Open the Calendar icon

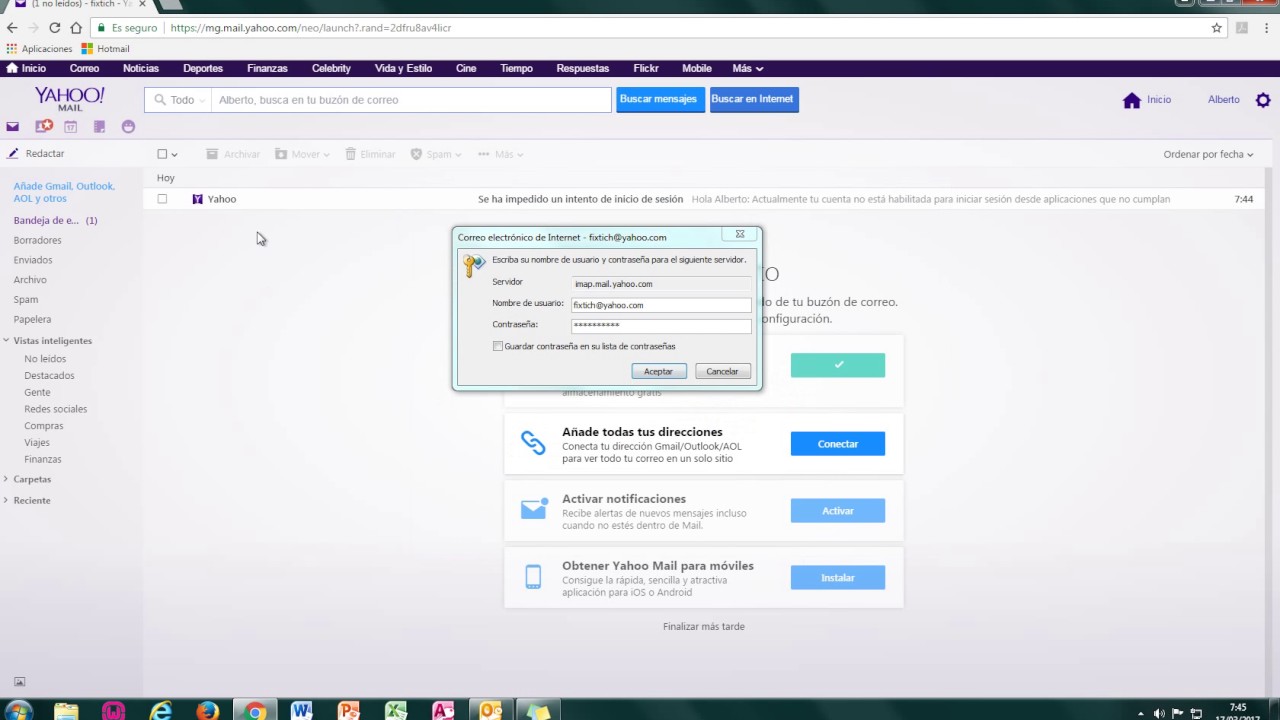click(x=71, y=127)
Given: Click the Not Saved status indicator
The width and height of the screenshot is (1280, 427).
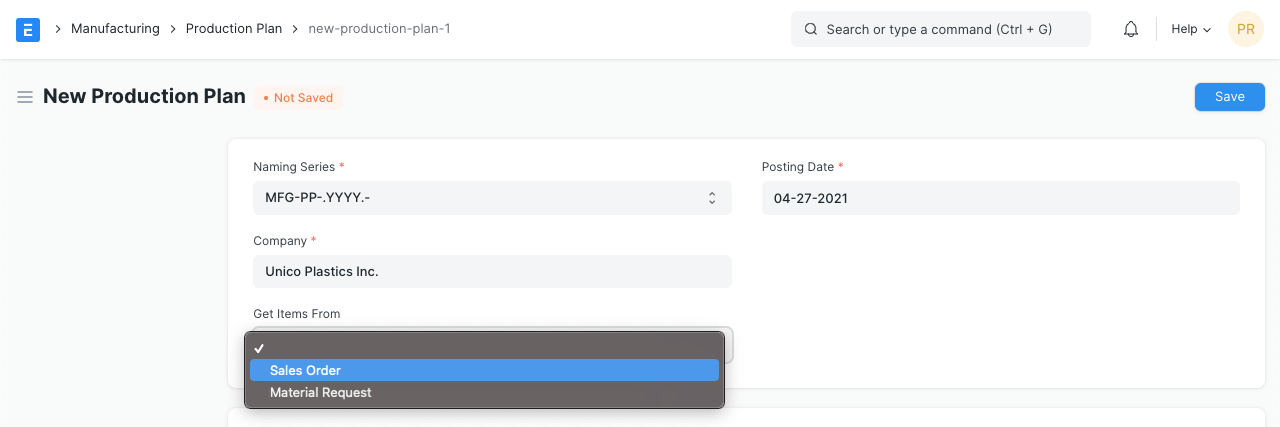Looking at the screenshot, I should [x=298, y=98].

## Task requirements
Please repeat the lines that run from the one holding "The width and" to the last line of the material, both included, exactly and without pictures.

## Your solution
The width and height of the screenshot is (1280, 427).
Looking at the screenshot, I should [x=298, y=98].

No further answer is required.